Invasive quagga mussels are causing quite the headache for Idaho officials.
What’s happening?
Three years after they first appeared in the Snake River, the European mollusks are still posing a threat. A pair of Department of Agriculture employees just completed a round-the-clock effort that they hope will be the final step in a tough process, the Idaho Statesman reported.
Chief treatment engineer Jeremey Varley and bureau chief of invasive species, noxious weeds, and range programs Nic Zurfluh worked 18-hour days for two weeks, ensuring a copper solution infiltrated every nook and cranny of the river to poison the small species, whose hardiness, microscopic larvae, and rapid reproduction allow it to “spread exponentially.”
The goal is to keep the mussels out of the Snake to protect all of the Columbia River Basin, which stretches across seven states and two Canadian provinces.
“Eradicating the mussels requires constant calibration of the copper levels in the water, a complicated task that demands everything from scuba dives to dozens of water samples each day,” according to the newspaper.
The department’s treatment method had never before been attempted in such an environment, which includes “deep holes in the riverbed and marshy areas along the shoreline,” as the Statesman described.
Why is this important?
Varley said the invasive species could collapse the lower end of the food chain in the Snake. The mussels can also clog and damage irrigation pipes and hydroelectric equipment, threatening the agriculture and power industries as well as drinking water supplies.

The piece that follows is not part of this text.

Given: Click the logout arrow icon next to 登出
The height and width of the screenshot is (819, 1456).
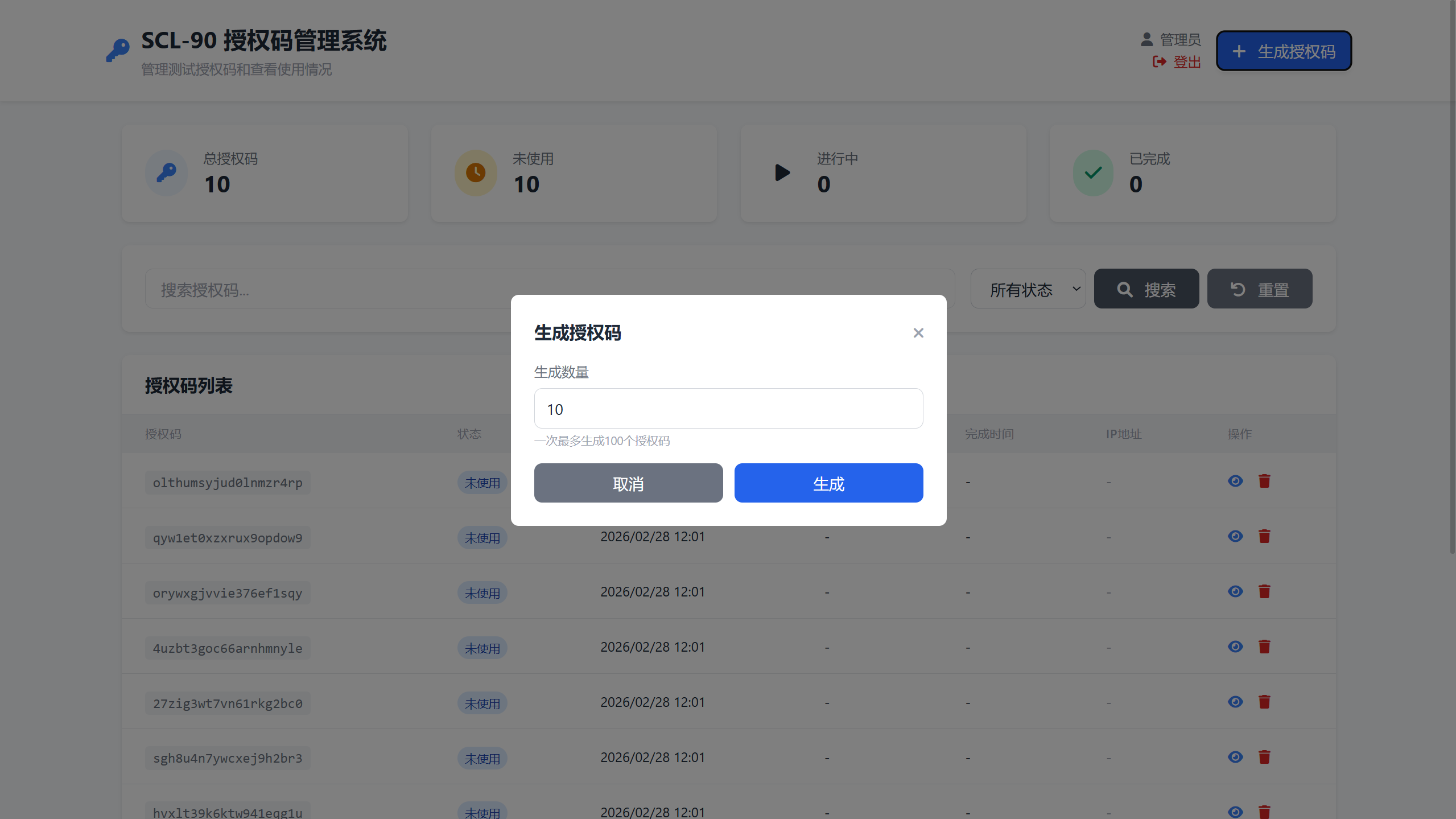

In the United States, invasive species cause $20 billion in annual expenditures via damage to resources and mitigation efforts.

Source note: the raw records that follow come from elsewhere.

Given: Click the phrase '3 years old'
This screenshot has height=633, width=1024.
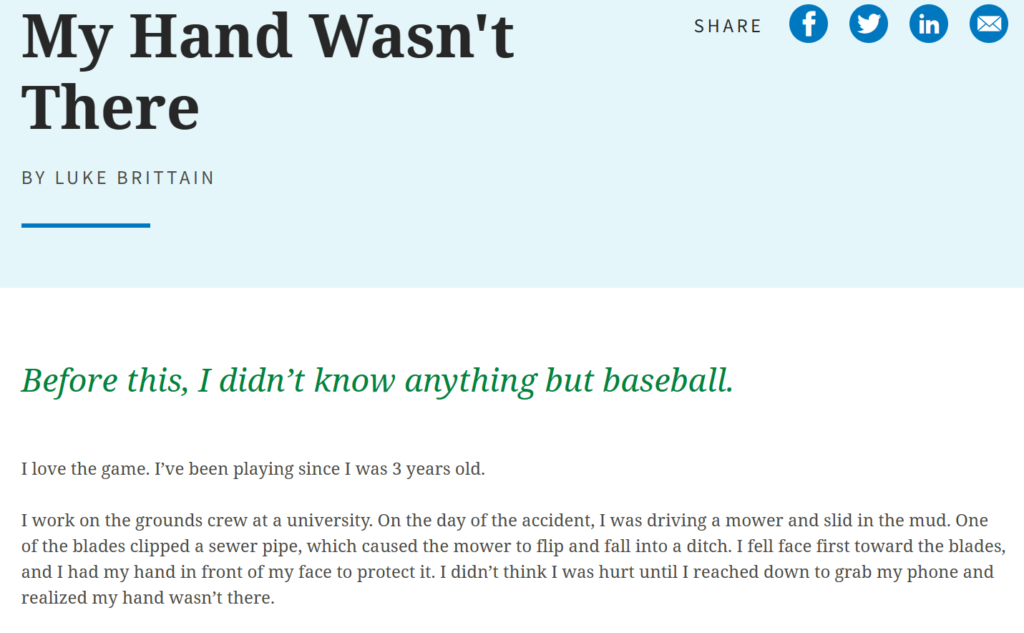Looking at the screenshot, I should (438, 469).
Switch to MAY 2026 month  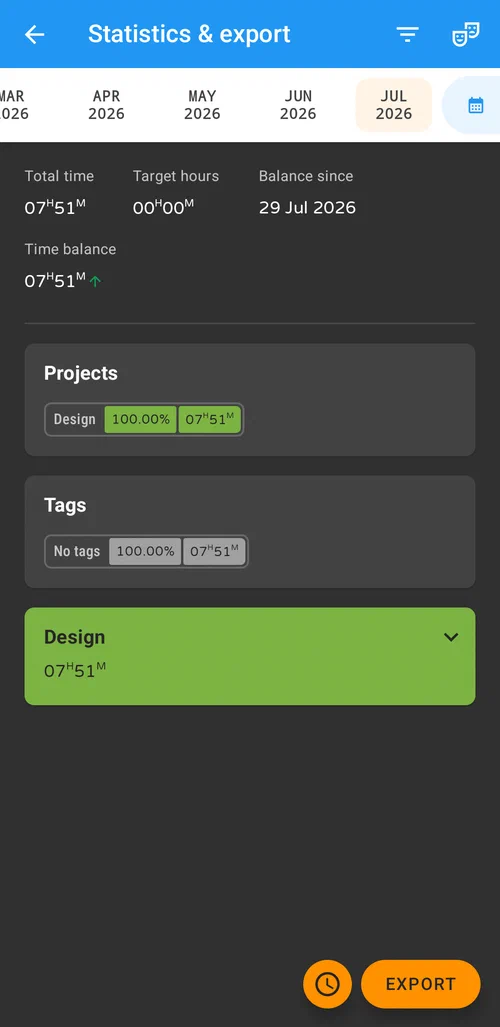pyautogui.click(x=202, y=105)
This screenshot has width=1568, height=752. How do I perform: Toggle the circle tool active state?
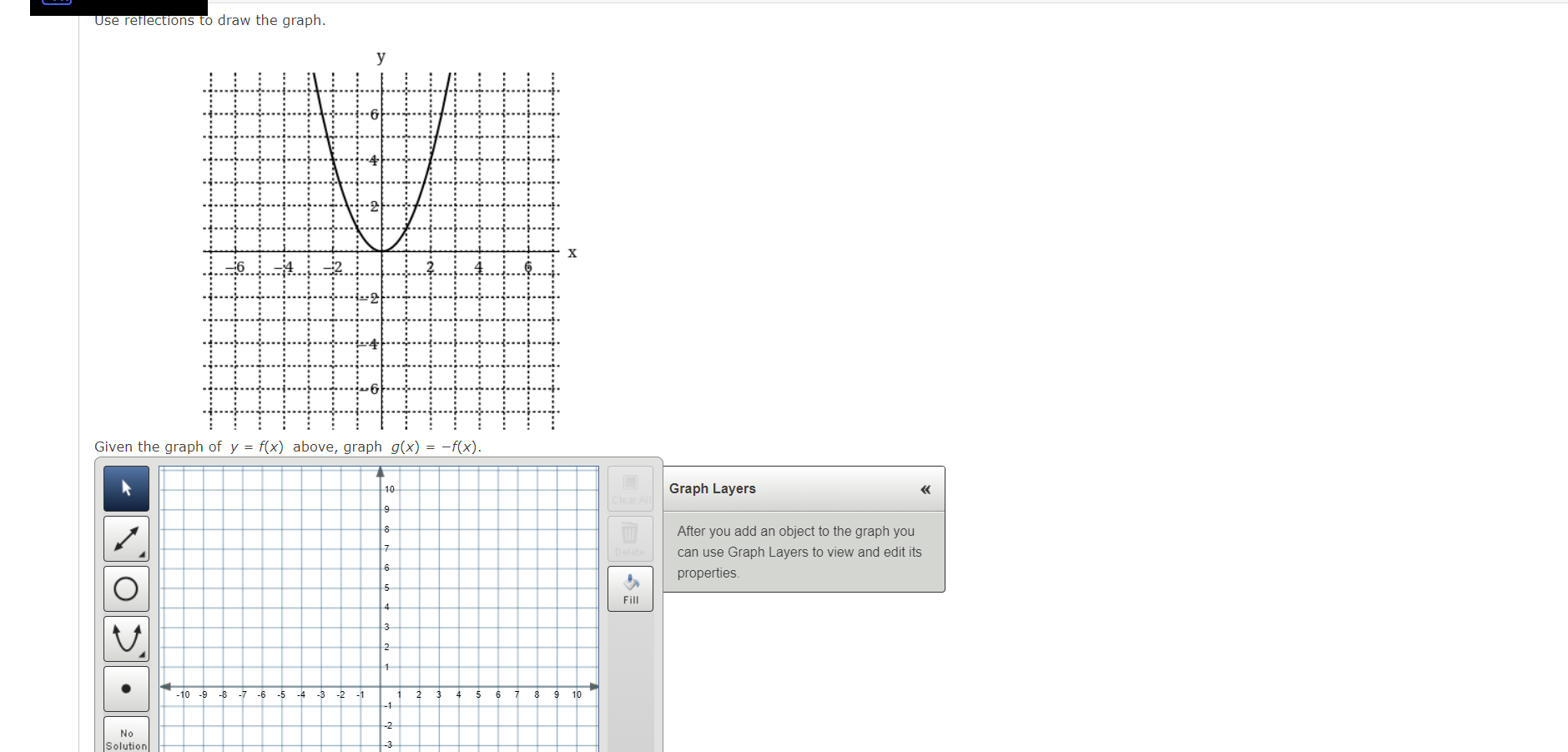pyautogui.click(x=125, y=588)
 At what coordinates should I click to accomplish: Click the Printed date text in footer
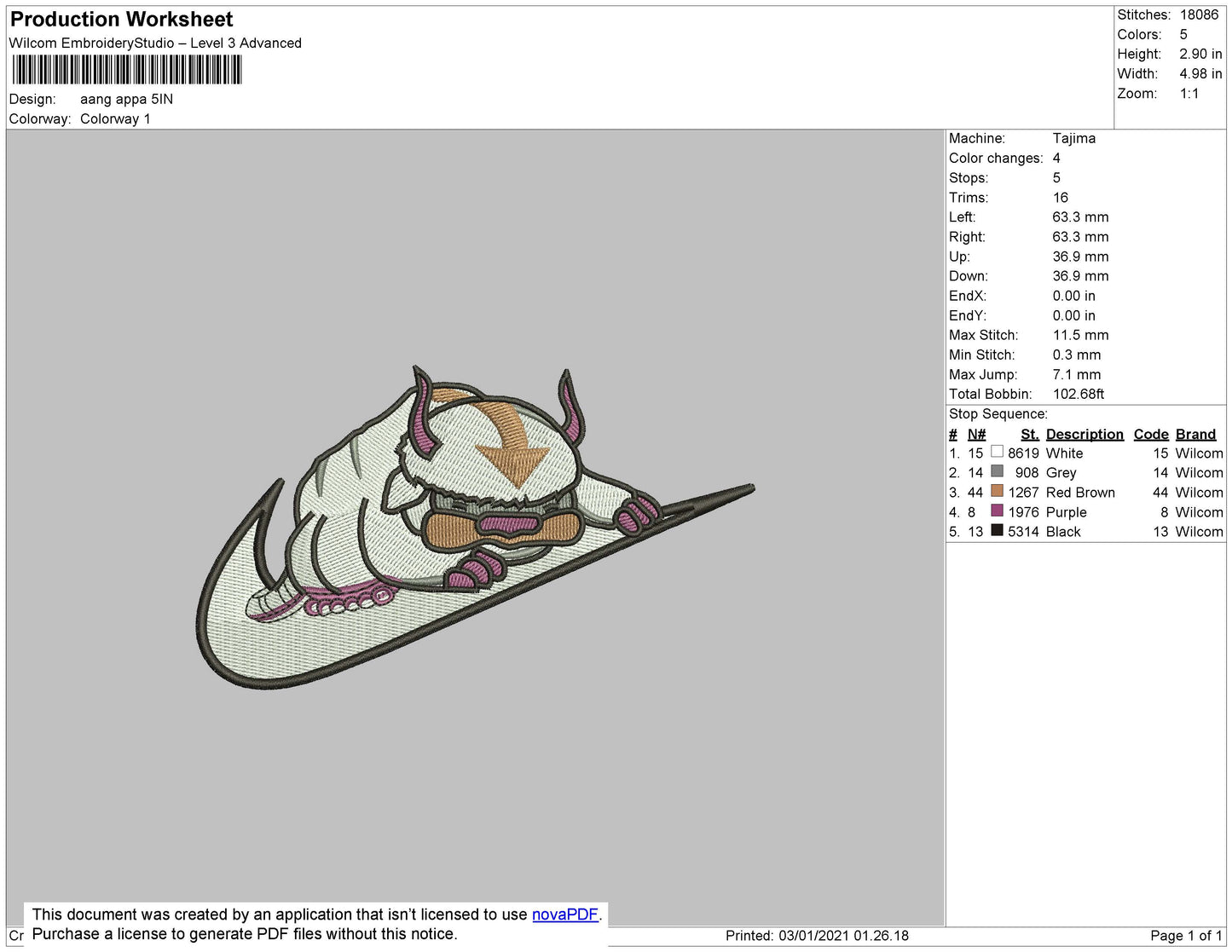tap(817, 935)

“As you get closer and closer to zero with any invasive species, the harder and harder it gets because they’re spread out or hard to find,” Zurfluh told the Statesman. “Think of weeding out your garden. If you have a whole garden, you’re like, ‘OK, I can just start tackling it.’ But how hard is it to find the last weed?”
What’s being done about quagga mussels in the Snake River?
While the mussels may be gone for now — results of the treatment will be known next summer — it has come at a cost. In August, the Statesman reported that up to 90% of invertebrates in the river had been killed where the first eradication attempt took place in 2023.
Among the dead were decades-old sturgeon, and 7,000-plus pounds of toxic copper lined the ecosystem. That first treatment alone cost $3 million.
Still, this alternative was better than allowing the mussels to take over and crowd out native species by hogging resources. That trade was one officials were willing to make to avoid the problem that has beset places such as Wisconsin, where quagga mussels have inundated lakes.
This highlights the necessity of education and responsible recreation. The state inspects boats and has long asked boaters to clean, drain, and dry their vessels.
“The game is not over. We’re still going to keep after it,” Varley said. “[But] we really wanted to make sure we left no cards on the table after we were done.”